[Check your understanding]
1: Retype the passage of the opinion column on government and the common good from "You may not" up to and including "from your yard.".
2: Using the opinion column on government and the common good, explain in one to three sentences why the editorial it quotes says the American dream has eroded.
3: Give what follows the last sentence of the opinion column on government and the common good.

[Given text]

*** Block opens ***

BRACK: We can do better for all

By Andy Brack, editor and publisher  | So what happens when Americans start getting their $1,200 federal coronavirus checks or small business owners start receiving tens of thousands of dollars of rescue money? 

Will they finally wake up and realize government isn’t the enemy, despite four decades of self-serving GOP rhetoric dedicated to drowning it in a bathtub?  Will they finally remove political blinders and realize an ideology devoted to personal wealth and greed has hoodwinked them and taken away countless opportunities?

Maybe, but doubtful.  The powerful blather from Fox television, conservative think tanks, private clubs, golf courses and boardrooms is too strong to wither in one fell swoop of citizen frustration.  But it’s coming, yes, change is coming. It’s just a shame that a pandemic afflicting millions may well be the root cause of a political revival of the common good.

In a prescient editorial published last week, The New York Times observed, “The erosion of the American dream is not a result of laziness or a talent drought. Rather, opportunity has slipped away. The economic ladder is harder to climb; real incomes have stagnated for decades even as the costs of housing, education and health care have increased.”

In two decades of writing about South Carolina and her politics, one conclusion has been crystal clear:  We can do better for our people. We can do better in providing more opportunities for families to realize their dreams.  We can do better in strategies to thwart pervasive poverty, poor health, hunger and educational challenges that linger in the Palmetto State, decade after decade.  We can do better by lifting up everyone, instead of using public policy to prefer those who tend to be white, rich or conservative. We can do better by focusing on policies that bear fruit for “we the people” — all of our people, not just the few.

You may not like that general conclusion.  You may balk and get your back up. But let’s see whether you return the $1,200 check. Or if small business owners turn down aid.   Or if you say no to Social Security, Medicare or cheap college loans. Or if you refuse to ride on roads built by the government or get it to stop taking away the trash from your yard. 

Governments solve problems.  In the 1920s after a world war, our federal government took action to improve food safety, protect the health and safety of industrialized workers, and extend voting to women.  Then came Social Security and assorted New Deal programs to help the country grow from a depression.

*** Block closes ***

[Raw data]
*** Block opens ***

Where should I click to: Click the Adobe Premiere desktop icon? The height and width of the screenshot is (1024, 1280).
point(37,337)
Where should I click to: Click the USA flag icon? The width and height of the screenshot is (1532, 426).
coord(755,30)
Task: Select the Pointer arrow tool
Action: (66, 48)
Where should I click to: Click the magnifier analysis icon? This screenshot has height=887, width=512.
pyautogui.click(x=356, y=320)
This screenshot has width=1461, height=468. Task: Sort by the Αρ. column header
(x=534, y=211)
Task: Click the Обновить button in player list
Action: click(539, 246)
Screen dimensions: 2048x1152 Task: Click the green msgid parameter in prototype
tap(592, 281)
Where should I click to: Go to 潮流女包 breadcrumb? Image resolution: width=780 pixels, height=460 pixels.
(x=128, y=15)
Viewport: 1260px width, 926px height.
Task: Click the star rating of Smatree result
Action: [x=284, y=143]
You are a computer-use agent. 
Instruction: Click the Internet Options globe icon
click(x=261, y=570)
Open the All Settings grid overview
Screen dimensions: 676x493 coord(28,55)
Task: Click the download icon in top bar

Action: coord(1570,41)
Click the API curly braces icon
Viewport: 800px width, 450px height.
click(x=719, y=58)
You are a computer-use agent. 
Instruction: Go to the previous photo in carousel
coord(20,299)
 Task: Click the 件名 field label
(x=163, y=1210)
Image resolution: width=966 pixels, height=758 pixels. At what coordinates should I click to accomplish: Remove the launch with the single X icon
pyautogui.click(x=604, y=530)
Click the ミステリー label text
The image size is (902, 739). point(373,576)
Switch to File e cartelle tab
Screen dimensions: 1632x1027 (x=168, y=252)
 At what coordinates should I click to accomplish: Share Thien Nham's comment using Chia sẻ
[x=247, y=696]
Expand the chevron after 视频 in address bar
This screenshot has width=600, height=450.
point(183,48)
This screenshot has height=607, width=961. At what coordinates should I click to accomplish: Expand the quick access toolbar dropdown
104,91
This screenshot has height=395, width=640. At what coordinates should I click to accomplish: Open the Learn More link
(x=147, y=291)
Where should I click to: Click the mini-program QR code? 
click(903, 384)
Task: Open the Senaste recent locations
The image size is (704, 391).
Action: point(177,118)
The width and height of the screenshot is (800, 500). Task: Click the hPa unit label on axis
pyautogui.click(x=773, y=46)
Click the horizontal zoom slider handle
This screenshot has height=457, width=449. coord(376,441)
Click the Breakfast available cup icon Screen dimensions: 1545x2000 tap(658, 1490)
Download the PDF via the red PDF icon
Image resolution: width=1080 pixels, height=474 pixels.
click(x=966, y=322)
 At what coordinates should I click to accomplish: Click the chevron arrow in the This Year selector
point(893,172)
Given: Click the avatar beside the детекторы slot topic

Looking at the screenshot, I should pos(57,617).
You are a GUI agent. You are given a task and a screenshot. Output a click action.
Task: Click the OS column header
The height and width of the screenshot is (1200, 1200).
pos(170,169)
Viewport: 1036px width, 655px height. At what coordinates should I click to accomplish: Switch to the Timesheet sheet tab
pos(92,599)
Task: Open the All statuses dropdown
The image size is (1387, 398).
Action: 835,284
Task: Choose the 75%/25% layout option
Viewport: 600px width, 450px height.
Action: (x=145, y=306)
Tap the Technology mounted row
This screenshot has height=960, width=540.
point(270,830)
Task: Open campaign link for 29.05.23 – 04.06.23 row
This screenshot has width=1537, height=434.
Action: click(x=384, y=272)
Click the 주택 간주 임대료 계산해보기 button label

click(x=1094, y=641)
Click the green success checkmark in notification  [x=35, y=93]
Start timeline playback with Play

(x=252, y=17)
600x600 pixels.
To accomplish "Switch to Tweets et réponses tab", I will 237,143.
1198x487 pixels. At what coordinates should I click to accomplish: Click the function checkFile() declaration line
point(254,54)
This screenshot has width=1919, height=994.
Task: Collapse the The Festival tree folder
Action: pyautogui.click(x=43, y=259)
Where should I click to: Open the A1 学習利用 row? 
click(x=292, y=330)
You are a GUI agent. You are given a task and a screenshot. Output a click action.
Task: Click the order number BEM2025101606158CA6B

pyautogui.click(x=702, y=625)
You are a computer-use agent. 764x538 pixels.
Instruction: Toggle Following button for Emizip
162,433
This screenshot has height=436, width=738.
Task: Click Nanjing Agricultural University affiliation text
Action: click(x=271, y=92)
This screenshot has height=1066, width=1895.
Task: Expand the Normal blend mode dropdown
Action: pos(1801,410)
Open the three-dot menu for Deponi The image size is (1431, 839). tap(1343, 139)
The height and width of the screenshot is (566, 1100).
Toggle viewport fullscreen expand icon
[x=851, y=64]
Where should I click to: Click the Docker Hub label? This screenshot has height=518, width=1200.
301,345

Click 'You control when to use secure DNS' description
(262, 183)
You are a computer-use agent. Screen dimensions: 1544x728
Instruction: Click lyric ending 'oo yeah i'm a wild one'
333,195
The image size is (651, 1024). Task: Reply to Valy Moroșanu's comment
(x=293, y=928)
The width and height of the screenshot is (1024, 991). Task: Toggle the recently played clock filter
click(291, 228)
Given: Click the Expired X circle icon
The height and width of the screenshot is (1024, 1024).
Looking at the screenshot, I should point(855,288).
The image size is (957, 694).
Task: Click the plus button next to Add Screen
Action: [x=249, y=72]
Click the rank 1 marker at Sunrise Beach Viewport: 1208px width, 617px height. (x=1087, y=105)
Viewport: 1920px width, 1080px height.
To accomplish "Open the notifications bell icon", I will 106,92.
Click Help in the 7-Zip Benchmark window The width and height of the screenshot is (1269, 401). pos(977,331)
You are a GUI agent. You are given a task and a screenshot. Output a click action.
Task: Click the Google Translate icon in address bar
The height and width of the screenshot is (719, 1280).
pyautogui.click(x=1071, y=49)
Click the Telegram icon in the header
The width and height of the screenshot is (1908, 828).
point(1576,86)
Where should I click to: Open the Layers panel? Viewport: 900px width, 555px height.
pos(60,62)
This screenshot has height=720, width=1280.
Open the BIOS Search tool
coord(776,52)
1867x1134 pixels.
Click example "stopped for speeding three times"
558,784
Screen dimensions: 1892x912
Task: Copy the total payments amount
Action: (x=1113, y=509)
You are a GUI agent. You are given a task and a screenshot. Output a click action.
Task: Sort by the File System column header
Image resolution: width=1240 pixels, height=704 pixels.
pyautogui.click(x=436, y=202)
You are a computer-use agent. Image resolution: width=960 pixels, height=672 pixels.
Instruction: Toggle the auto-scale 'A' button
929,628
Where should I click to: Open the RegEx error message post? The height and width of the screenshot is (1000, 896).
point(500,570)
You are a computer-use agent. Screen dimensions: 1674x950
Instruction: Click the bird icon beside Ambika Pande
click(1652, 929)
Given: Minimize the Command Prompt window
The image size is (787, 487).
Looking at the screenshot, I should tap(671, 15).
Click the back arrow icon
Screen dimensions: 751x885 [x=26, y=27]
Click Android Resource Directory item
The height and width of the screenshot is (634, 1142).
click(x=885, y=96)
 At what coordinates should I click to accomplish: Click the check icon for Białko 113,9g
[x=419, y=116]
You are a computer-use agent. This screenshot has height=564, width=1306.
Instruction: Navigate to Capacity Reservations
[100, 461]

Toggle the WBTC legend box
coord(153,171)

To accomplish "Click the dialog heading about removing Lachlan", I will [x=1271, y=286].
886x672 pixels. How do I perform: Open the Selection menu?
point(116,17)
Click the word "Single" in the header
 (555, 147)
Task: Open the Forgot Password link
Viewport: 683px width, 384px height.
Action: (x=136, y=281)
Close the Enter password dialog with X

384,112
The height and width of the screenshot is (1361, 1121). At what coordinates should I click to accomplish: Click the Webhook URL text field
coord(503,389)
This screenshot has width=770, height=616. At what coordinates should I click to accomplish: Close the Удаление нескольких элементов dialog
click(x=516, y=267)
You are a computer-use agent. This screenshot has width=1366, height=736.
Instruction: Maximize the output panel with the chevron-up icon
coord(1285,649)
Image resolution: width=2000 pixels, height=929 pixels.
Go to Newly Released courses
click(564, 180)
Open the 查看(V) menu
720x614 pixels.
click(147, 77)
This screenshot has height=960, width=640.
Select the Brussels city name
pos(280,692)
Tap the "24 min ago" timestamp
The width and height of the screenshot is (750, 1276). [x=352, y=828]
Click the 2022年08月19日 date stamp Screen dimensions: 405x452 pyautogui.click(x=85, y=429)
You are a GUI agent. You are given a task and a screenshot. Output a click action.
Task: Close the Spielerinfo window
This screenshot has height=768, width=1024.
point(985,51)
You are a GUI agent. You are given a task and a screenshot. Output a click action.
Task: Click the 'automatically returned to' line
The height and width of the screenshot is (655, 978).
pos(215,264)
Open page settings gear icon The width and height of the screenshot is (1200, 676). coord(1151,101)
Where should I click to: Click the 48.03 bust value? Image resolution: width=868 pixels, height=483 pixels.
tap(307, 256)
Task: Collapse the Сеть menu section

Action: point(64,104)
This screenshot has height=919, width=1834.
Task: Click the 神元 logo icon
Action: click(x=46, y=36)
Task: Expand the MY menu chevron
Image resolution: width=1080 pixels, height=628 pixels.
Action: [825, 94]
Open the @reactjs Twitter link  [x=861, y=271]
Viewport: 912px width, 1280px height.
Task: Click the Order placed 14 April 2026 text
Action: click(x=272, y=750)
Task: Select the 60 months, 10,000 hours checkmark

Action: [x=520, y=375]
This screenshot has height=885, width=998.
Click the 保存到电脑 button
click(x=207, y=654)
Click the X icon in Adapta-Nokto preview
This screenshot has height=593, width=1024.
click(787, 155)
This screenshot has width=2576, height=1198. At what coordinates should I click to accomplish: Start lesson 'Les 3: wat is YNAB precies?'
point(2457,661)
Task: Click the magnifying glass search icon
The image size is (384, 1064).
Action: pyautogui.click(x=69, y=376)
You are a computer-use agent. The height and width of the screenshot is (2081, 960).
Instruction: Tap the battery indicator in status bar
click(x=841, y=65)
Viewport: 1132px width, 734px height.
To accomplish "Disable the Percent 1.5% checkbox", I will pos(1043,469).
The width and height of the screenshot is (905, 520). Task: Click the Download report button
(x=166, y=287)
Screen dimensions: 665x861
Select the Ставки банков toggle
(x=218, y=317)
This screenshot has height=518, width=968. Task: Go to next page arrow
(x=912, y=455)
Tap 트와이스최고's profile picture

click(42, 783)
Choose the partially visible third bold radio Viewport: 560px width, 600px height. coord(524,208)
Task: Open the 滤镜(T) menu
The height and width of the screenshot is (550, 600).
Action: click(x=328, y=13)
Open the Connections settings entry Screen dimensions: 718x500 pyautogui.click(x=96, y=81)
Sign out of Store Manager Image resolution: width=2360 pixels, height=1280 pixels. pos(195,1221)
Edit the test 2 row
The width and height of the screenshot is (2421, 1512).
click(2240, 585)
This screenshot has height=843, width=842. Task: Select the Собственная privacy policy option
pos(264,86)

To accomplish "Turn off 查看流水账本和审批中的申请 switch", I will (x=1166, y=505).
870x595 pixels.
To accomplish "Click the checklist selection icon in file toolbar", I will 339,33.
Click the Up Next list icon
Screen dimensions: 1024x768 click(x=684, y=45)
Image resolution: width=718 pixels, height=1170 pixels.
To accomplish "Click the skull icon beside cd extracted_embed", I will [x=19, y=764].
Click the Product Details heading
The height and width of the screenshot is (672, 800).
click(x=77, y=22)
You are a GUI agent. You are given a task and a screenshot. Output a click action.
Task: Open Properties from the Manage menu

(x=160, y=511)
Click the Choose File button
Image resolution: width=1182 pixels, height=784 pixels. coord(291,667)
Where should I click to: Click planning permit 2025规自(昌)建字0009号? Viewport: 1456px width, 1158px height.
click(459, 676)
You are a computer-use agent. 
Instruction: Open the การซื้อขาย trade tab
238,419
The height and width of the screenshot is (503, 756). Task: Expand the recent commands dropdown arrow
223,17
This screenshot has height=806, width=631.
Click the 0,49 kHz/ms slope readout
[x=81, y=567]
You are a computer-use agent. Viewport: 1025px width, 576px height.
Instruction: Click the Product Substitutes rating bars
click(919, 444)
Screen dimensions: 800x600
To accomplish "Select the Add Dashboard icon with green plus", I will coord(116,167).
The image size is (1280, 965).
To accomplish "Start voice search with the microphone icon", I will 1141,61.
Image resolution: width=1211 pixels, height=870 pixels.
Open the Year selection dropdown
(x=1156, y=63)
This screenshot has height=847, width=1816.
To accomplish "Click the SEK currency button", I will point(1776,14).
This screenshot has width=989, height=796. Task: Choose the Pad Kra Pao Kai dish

*** Block closes ***

[Responses by item number]
1:
You may not like that general conclusion.  You may balk and get your back up. But let’s see whether you return the $1,200 check. Or if small business owners turn down aid.   Or if you say no to Social Security, Medicare or cheap college loans. Or if you refuse to ride on roads built by the government or get it to stop taking away the trash from your yard.

2: The editorial says the erosion comes not from laziness or a lack of talent but from lost opportunity. The economic ladder is harder to climb, and real incomes have stagnated for decades while the costs of housing, education and health care have gone up.

3:
After a second world war came the G.I. Bill, which opened educational opportunities to millions.  Civil rights advances, as well as Great Society programs like Medicaid and Medicare, brought millions more out of poverty that stretched from the Civil War.

But in the 1980s, government became the bad guy, a punching bag for avaricious politicians who valued individual achievement over the common good.  It didn’t help that government had become bloated and bureaucratic, the societal equivalent of an Edsel or K-Car.  

Partisanship ensued.  And it got worse as the tea party got trumped by, well, President Trump and his followers, hungry to hear how they were relevant even though GOP policies had left them behind.  

As the Times opined, “Advocates of a minimalist conception of government claim they too are defenders of liberty. But theirs is a narrow and negative definition of freedom: the freedom from civic duty, from mutual obligation, from taxation. This impoverished view of freedom has in practice protected wealth and privilege.”

Democrats didn’t do much better in this whole political mess, often adopting the same cynical tactics used by Republicans to divide and try to conquer.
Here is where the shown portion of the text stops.